Over the next couple of hours, the kids hardly snapped out of their funk.

At the end of the afternoon, we went to see my 101-year-old grandmother, who is deteriorating rapidly now in a manner that is difficult to take, especially for my father. It was not an easy place for any of us, including single-digit age children who, for the first time in their lives, are face to face with someone whose mind and body are failing.

But when we had all but given up hope on the kids salvaging the day, they came alive. They were not only friendly, but they went and put their piano lessons to tremendous use, playing an impromptu mini-concert for Grandma Sue and a few others at the assisted living home, something so wonderful that thinking about it now does something to my head that I can’t find the words to describe. They did something for this woman, who whom they essentially can no longer communicate with through words because of her hearing and speech decline, that I could never do.

I hope I’ll never forget that moment. I know I won’t forget, at least until my mind goes, the look on my grandmother’s face as we were leaving, a look of direct melancholy but also of one that had been engaged in the world at least one more time.

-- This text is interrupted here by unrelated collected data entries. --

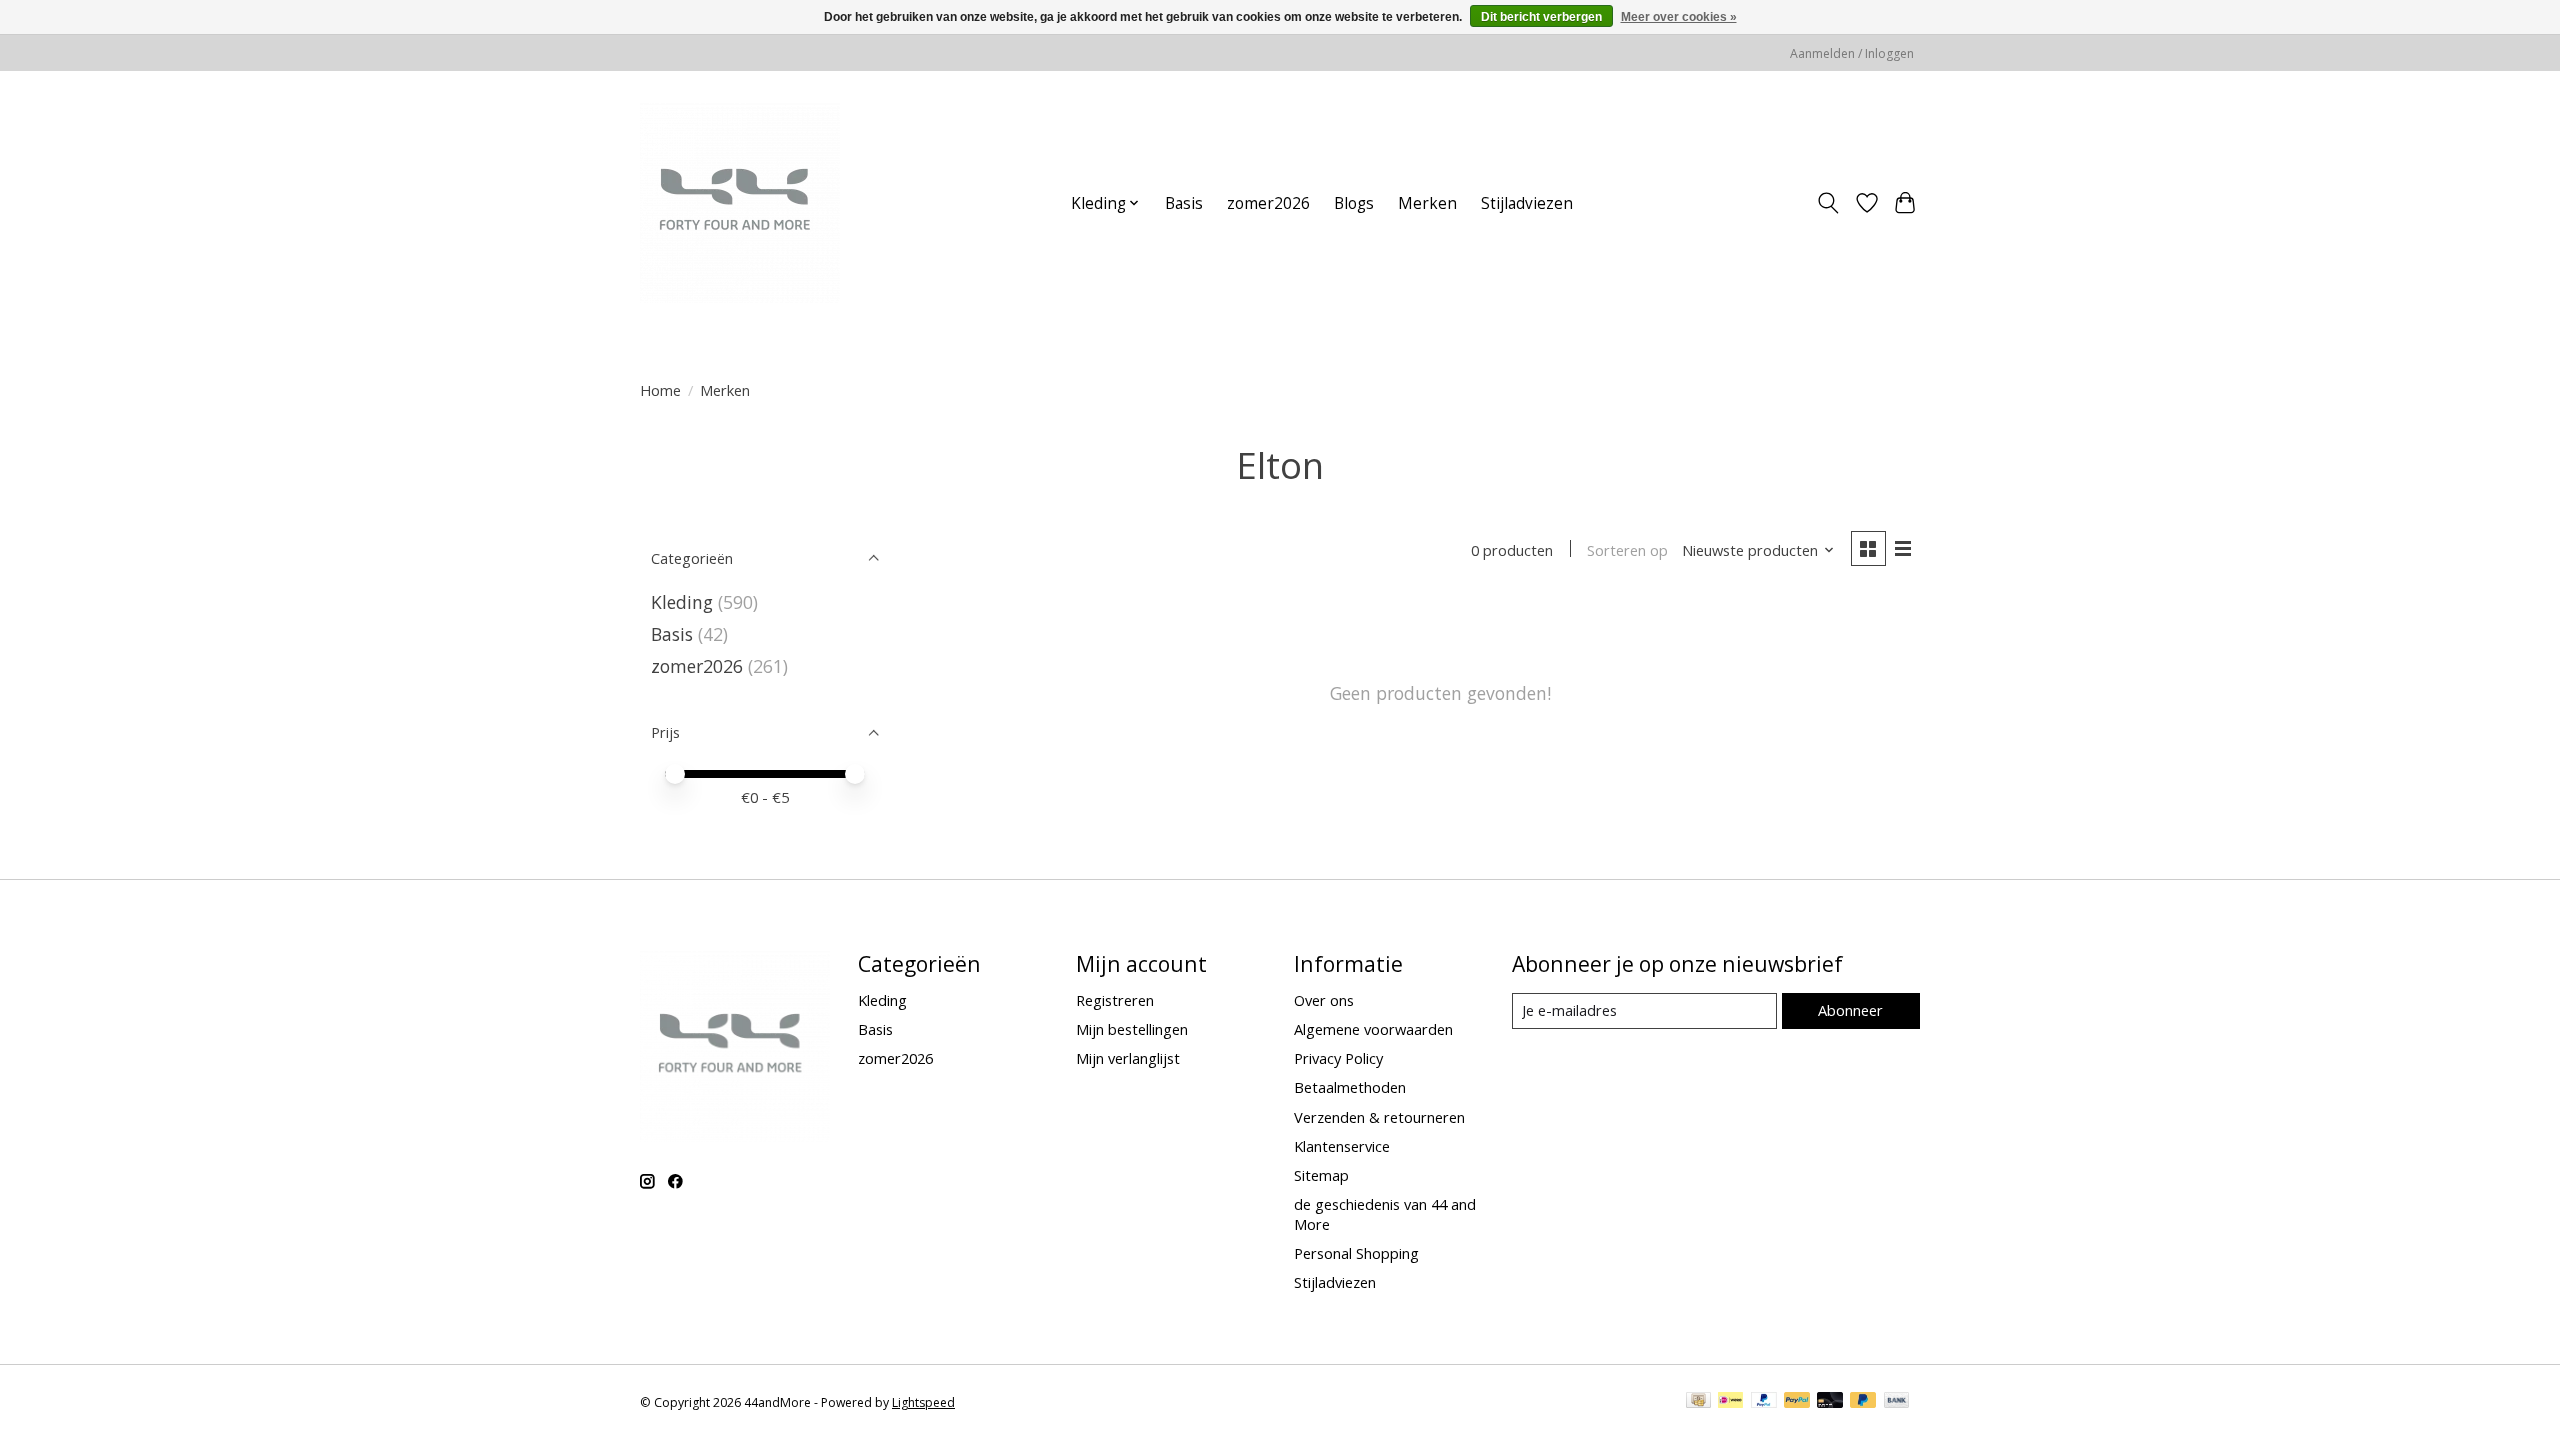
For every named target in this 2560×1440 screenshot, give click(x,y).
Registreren (1115, 1000)
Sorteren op (1627, 550)
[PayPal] (1764, 1402)
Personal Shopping (1356, 1253)
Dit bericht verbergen (1541, 17)
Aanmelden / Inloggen (1852, 53)
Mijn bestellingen (1132, 1029)
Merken (1427, 203)
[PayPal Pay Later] (1863, 1402)
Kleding (682, 602)
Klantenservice (1342, 1146)
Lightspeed (923, 1402)
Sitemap (1321, 1175)
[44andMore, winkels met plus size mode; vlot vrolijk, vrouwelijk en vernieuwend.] (740, 203)
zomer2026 (1268, 203)
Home (660, 390)
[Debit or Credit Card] (1830, 1402)
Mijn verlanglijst (1128, 1058)
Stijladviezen (1527, 203)
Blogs (1354, 203)
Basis (1184, 203)
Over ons (1324, 1000)
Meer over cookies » (1679, 17)
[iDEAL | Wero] (1730, 1402)
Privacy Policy (1338, 1058)
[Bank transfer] (1897, 1402)
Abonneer (1850, 1010)
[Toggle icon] (1828, 203)
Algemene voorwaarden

Anyway, I started writing this tonight after the Dodgers took a 5-1 lead against Colorado and reached this final paragraph with the scorer 8-2, on the way to what hopefully for them and their fans will be their third straight authoritative victory, with the plan of drawing a connection of how quickly simmering frustration can turn to elation. That seems a bit forced now that I’ve gotten to this point, so all I’ll say now is that I’ll never cease to be surprised by how often I can be surprised, much less blown away.